Task to complete: In the records below, swap every "Screen dimensions" for "Screen size" and write out all the lines again with nothing else changed.

═══ Recorded data

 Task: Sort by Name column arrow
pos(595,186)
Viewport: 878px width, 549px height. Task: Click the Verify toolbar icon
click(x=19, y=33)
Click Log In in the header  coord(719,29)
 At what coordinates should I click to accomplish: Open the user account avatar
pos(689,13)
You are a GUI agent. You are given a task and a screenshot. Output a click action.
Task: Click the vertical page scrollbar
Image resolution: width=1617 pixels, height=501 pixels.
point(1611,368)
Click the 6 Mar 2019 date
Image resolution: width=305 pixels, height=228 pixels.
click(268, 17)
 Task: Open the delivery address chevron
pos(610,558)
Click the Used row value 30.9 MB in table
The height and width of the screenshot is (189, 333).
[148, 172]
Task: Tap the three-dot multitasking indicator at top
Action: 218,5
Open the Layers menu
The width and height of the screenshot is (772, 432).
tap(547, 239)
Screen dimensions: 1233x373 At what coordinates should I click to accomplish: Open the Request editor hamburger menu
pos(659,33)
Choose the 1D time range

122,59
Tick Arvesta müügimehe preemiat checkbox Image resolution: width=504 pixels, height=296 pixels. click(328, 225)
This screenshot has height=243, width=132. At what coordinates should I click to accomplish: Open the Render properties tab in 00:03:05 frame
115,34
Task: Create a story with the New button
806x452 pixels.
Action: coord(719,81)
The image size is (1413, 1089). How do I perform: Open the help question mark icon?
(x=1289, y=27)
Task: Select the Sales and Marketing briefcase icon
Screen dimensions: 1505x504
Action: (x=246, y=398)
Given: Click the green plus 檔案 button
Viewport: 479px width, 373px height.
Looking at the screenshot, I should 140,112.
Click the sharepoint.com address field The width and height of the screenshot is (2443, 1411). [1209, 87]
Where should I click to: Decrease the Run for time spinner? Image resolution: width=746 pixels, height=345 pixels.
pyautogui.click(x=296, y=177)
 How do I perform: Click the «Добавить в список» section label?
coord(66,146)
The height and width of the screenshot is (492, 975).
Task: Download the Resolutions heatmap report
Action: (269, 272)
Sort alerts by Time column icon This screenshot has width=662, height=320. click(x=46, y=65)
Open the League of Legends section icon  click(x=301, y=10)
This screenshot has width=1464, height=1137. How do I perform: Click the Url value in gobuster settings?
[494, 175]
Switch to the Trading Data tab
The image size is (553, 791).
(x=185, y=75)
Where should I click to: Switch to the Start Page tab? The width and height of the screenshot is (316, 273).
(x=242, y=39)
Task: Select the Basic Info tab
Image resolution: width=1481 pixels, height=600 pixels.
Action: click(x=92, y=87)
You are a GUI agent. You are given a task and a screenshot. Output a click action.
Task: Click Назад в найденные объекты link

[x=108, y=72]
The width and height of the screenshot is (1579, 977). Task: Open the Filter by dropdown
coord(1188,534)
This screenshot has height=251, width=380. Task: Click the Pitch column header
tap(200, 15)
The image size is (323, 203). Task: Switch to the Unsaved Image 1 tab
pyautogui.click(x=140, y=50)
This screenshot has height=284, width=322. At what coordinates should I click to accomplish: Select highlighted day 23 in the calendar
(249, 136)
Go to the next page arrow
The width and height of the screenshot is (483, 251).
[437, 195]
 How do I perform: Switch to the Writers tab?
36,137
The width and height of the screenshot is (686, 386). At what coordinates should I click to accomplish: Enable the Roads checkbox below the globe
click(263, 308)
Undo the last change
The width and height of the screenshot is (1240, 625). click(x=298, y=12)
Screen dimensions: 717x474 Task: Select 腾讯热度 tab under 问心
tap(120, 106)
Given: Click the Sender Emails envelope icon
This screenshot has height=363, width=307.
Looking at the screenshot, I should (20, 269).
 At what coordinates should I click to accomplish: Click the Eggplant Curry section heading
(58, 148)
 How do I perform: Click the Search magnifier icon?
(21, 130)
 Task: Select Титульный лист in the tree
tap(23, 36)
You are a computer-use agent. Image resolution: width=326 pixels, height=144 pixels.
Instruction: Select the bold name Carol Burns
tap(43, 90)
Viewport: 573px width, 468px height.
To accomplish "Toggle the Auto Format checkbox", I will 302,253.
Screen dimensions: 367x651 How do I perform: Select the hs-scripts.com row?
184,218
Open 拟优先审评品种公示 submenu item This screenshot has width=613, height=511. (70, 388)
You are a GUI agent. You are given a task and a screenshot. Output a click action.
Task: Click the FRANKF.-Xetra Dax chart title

══════

Solution to the problem:
 Task: Sort by Name column arrow
pos(595,186)
Viewport: 878px width, 549px height. Task: Click the Verify toolbar icon
click(x=19, y=33)
Click Log In in the header  coord(719,29)
 At what coordinates should I click to accomplish: Open the user account avatar
pos(689,13)
You are a GUI agent. You are given a task and a screenshot. Output a click action.
Task: Click the vertical page scrollbar
Image resolution: width=1617 pixels, height=501 pixels.
point(1611,368)
Click the 6 Mar 2019 date
Image resolution: width=305 pixels, height=228 pixels.
click(268, 17)
 Task: Open the delivery address chevron
pos(610,558)
Click the Used row value 30.9 MB in table
The height and width of the screenshot is (189, 333).
[148, 172]
Task: Tap the three-dot multitasking indicator at top
Action: 218,5
Open the Layers menu
The width and height of the screenshot is (772, 432).
tap(547, 239)
Screen size: 1233x373 At what coordinates should I click to accomplish: Open the Request editor hamburger menu
pos(659,33)
Choose the 1D time range

122,59
Tick Arvesta müügimehe preemiat checkbox Image resolution: width=504 pixels, height=296 pixels. click(328, 225)
This screenshot has height=243, width=132. At what coordinates should I click to accomplish: Open the Render properties tab in 00:03:05 frame
115,34
Task: Create a story with the New button
806x452 pixels.
Action: coord(719,81)
The image size is (1413, 1089). How do I perform: Open the help question mark icon?
(x=1289, y=27)
Task: Select the Sales and Marketing briefcase icon
Screen size: 1505x504
Action: (x=246, y=398)
Given: Click the green plus 檔案 button
Viewport: 479px width, 373px height.
Looking at the screenshot, I should 140,112.
Click the sharepoint.com address field The width and height of the screenshot is (2443, 1411). [1209, 87]
Where should I click to: Decrease the Run for time spinner? Image resolution: width=746 pixels, height=345 pixels.
pyautogui.click(x=296, y=177)
 How do I perform: Click the «Добавить в список» section label?
coord(66,146)
The height and width of the screenshot is (492, 975).
Task: Download the Resolutions heatmap report
Action: (269, 272)
Sort alerts by Time column icon This screenshot has width=662, height=320. click(x=46, y=65)
Open the League of Legends section icon  click(x=301, y=10)
This screenshot has width=1464, height=1137. How do I perform: Click the Url value in gobuster settings?
[494, 175]
Switch to the Trading Data tab
The image size is (553, 791).
(x=185, y=75)
Where should I click to: Switch to the Start Page tab? The width and height of the screenshot is (316, 273).
(x=242, y=39)
Task: Select the Basic Info tab
Image resolution: width=1481 pixels, height=600 pixels.
Action: click(x=92, y=87)
You are a GUI agent. You are given a task and a screenshot. Output a click action.
Task: Click Назад в найденные объекты link

[x=108, y=72]
The width and height of the screenshot is (1579, 977). Task: Open the Filter by dropdown
coord(1188,534)
This screenshot has height=251, width=380. Task: Click the Pitch column header
tap(200, 15)
The image size is (323, 203). Task: Switch to the Unsaved Image 1 tab
pyautogui.click(x=140, y=50)
This screenshot has height=284, width=322. At what coordinates should I click to accomplish: Select highlighted day 23 in the calendar
(249, 136)
Go to the next page arrow
The width and height of the screenshot is (483, 251).
[437, 195]
 How do I perform: Switch to the Writers tab?
36,137
The width and height of the screenshot is (686, 386). At what coordinates should I click to accomplish: Enable the Roads checkbox below the globe
click(263, 308)
Undo the last change
The width and height of the screenshot is (1240, 625). click(x=298, y=12)
Screen size: 717x474 Task: Select 腾讯热度 tab under 问心
tap(120, 106)
Given: Click the Sender Emails envelope icon
This screenshot has height=363, width=307.
Looking at the screenshot, I should (20, 269).
 At what coordinates should I click to accomplish: Click the Eggplant Curry section heading
(58, 148)
 How do I perform: Click the Search magnifier icon?
(21, 130)
 Task: Select Титульный лист in the tree
tap(23, 36)
You are a computer-use agent. Image resolution: width=326 pixels, height=144 pixels.
Instruction: Select the bold name Carol Burns
tap(43, 90)
Viewport: 573px width, 468px height.
To accomplish "Toggle the Auto Format checkbox", I will 302,253.
Screen size: 367x651 How do I perform: Select the hs-scripts.com row?
184,218
Open 拟优先审评品种公示 submenu item This screenshot has width=613, height=511. (70, 388)
You are a GUI agent. You are given a task and a screenshot. Output a click action.
Task: Click the FRANKF.-Xetra Dax chart title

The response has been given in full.